The final sequence is the most memorable. Directed by Albert Cavalcanti and again has an original story written by John Baines. Ventriloquists Dummy is narrated by the Psychiatrist Dr van Straaten who tells a story about one of his patents. Maxwell Frere is a ventriloquist who entertains audiences with a very talkative and cheeky dummy called Hugo Fitch and van Straaten describes the relationship between master and dummy that makes you question the sanity of the pair!

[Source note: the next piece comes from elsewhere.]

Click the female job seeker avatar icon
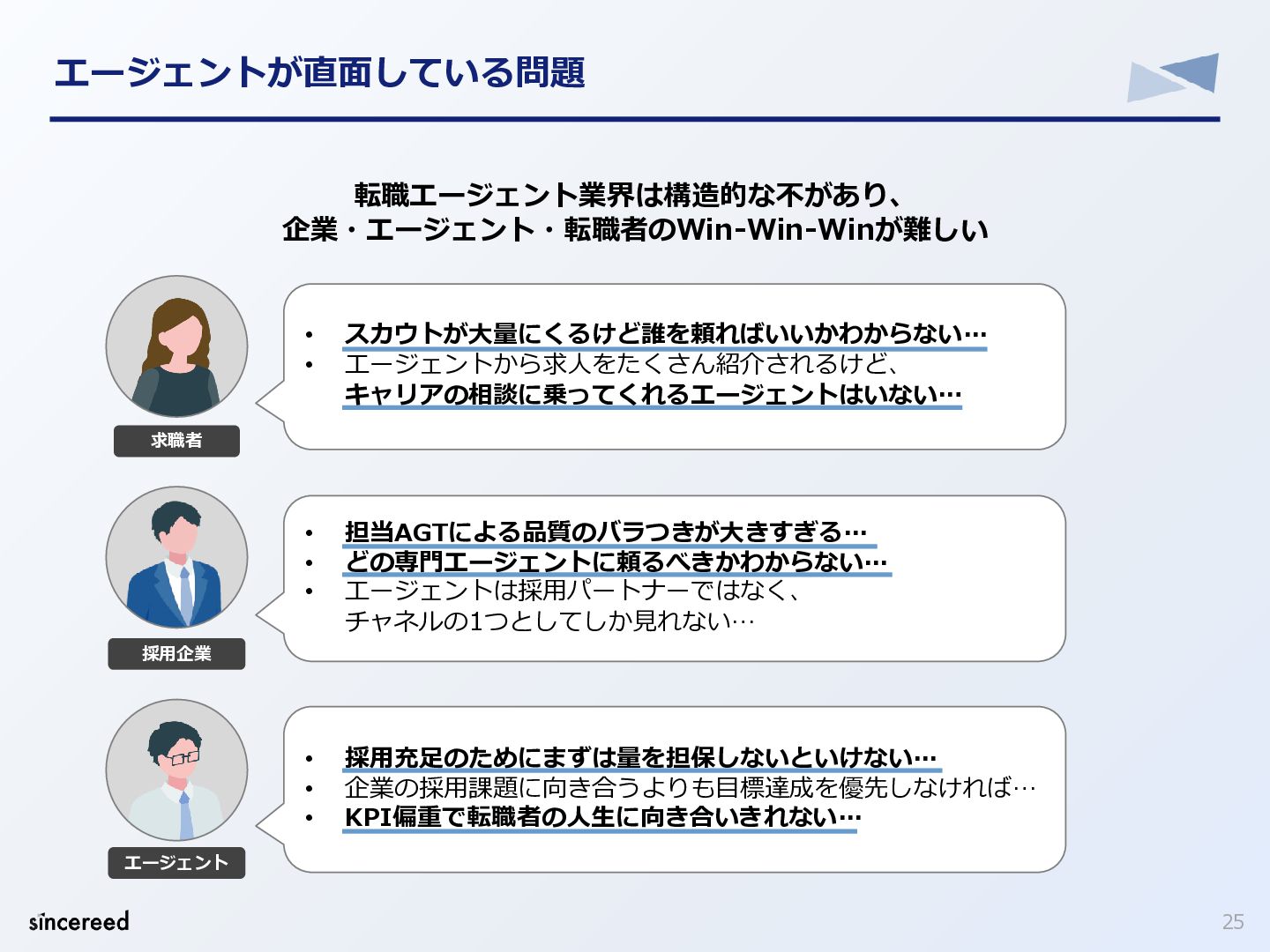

At the end of each sequence the story diverts back to Walter Craig and Pilgrim Farm when we learn more about his reoccurring nightmare. Until the very last scene and with the credits rolling we learn our stories ultimate outcome! Basically a chamber story about a group of people collected in a large English country house telling stories of what could be described as weird occurrences but it has an ingenious way of linking all the stories together with Dearden’s framing narrative which holds the whole film together.

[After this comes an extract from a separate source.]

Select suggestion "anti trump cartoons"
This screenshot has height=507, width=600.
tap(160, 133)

|The most disturbing of the stories.|
As for each individual story they do vary. The Christmas Story being the most insignificant of the five and the Golfing Story is the least effective, an absurd comedy that is a parody of English emotions. The Hearse Driver is a chilling tale that reminds us of the nearness of death. The best two are the disturbing Haunted Mirror that has a stylish plot that would be repeated in one way or another in many films. But the best one, and most memorable, is the creepy unnerving Ventriloquists Dummy where Michael Redgrave gives the best performance of any of the actors involved as the demented ventriloquist who looses his grip on reality, a man with true fear in his eyes. The only story that is not quite in the Victorian tradition of supernatural tales, more urban and psychologically layered than the others. Again it’s a plot that will be reprised in a great many narratives that involve mystery and horror themes. Overall it manages to give us a ‘total’ movie and not just five linking stories. As it turned out this film was the template for all subsequent horror anthology movies. Truly classic British cinema.